Is BPC-157 on the WADA banned list?

Yes. BPC-157 was added to the WADA Prohibited List in January 2022 under the S0 (Non-Approved Substances) category. This means it is banned because it has no governmental regulatory approval for human therapeutic use, not because WADA has determined it enhances performance. Any detectable amount in an athlete's sample constitutes an anti-doping rule violation.

How do anti-doping labs detect peptide doping?

Anti-doping laboratories primarily use liquid chromatography coupled with high-resolution mass spectrometry (LC-HRMS) to detect banned peptides. This technology can identify peptides at picogram-per-milliliter concentrations in blood and urine. The process involves immunoaffinity purification, chromatographic separation, and mass spectrometric identification based on molecular weight and fragmentation patterns.

Are all growth hormone peptides banned in sport?

Yes. WADA prohibits growth hormone itself, all GH analogues and fragments (including AOD-9604), all growth hormone releasing peptides (GHRP-2, GHRP-6, hexarelin, GHRP-1, GHRP-3, GHRP-4, GHRP-5), growth hormone releasing hormone and its analogues (sermorelin, tesamorelin, CJC-1295), and ghrelin mimetics. These are prohibited at all times, both in- and out-of-competition, with no Specified Substance exceptions.
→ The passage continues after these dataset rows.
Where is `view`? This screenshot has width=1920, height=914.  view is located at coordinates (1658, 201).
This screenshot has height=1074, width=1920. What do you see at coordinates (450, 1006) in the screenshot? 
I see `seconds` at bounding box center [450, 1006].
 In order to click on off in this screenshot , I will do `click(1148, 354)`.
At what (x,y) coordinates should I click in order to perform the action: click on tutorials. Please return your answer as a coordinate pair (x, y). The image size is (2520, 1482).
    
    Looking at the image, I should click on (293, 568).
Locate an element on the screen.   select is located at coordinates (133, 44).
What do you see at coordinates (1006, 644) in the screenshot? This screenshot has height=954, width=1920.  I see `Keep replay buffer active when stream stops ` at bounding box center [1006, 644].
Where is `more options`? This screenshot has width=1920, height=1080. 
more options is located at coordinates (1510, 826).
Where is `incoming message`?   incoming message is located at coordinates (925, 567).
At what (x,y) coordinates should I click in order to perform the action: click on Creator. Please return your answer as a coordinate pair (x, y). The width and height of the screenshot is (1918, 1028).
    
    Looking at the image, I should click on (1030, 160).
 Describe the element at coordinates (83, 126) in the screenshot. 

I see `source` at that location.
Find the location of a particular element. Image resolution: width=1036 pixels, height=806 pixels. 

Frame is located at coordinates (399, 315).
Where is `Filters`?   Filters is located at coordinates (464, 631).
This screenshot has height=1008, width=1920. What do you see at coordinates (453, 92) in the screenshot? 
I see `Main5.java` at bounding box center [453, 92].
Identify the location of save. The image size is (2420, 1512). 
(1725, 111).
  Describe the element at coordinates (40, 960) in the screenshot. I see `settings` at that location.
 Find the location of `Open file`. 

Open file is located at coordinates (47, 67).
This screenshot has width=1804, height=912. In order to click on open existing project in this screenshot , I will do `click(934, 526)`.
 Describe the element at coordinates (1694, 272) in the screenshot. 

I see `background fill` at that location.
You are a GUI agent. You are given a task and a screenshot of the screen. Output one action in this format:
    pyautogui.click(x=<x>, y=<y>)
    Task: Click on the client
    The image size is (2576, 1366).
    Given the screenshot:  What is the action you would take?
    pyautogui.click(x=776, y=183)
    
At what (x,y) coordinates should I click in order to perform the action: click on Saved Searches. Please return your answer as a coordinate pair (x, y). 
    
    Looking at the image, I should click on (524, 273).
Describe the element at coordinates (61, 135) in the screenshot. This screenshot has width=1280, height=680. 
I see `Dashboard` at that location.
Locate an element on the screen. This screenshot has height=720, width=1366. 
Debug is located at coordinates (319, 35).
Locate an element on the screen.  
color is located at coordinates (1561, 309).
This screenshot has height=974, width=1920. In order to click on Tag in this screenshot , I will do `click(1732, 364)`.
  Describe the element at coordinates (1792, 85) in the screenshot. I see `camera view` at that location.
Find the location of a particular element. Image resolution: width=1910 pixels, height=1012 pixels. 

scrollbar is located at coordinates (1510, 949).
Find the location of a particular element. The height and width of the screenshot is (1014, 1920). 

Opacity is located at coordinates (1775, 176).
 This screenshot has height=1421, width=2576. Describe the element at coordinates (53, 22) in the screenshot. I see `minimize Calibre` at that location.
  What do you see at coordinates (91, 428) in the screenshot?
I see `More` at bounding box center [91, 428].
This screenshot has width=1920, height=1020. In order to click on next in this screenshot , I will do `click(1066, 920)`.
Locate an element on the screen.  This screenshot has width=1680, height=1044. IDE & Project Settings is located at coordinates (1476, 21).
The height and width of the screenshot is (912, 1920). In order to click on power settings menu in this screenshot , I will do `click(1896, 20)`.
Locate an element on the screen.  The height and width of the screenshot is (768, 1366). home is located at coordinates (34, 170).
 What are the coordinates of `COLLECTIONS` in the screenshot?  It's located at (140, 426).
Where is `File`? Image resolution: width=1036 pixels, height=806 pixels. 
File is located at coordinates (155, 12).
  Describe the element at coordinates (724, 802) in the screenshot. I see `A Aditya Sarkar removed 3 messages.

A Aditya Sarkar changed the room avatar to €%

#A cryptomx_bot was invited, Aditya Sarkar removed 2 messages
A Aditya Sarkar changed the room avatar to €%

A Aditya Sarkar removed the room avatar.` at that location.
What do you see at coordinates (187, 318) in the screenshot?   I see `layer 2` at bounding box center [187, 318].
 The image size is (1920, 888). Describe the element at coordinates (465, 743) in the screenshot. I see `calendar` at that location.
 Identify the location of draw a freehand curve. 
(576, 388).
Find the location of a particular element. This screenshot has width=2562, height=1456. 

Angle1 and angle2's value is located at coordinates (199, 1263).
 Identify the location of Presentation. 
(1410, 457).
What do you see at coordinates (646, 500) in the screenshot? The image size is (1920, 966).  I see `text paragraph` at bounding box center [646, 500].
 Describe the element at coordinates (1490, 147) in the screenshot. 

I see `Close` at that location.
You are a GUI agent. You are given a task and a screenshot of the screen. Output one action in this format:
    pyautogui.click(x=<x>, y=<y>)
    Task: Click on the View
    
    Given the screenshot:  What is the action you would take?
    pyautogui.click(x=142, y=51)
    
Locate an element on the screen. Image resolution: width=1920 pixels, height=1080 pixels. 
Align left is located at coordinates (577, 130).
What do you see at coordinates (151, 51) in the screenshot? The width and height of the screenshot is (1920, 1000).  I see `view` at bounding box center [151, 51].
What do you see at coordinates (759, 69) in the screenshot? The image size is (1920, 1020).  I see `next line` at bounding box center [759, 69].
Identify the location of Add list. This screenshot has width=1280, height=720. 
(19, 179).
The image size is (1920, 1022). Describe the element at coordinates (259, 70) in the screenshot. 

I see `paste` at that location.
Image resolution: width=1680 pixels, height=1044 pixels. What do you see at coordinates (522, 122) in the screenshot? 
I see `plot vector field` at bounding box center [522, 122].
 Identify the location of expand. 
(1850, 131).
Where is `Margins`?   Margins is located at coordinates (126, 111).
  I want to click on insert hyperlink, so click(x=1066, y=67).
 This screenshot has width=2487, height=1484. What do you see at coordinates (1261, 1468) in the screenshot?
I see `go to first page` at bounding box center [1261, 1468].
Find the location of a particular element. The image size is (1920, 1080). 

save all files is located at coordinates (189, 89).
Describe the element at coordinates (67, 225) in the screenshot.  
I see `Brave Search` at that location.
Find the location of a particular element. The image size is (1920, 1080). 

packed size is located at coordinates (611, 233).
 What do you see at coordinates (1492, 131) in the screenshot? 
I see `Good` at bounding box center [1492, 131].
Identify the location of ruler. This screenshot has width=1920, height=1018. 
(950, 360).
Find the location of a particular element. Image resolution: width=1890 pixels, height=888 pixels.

What happens if an athlete tests positive for a banned peptide?

All S2 substances are classified as "non-Specified," which carries more severe penalties than Specified Substance violations. A first offense involving a non-Specified Substance carries a standard four-year ban from competition unless the athlete can demonstrate the violation was not intentional. The burden of proof falls on the athlete to establish lack of intent.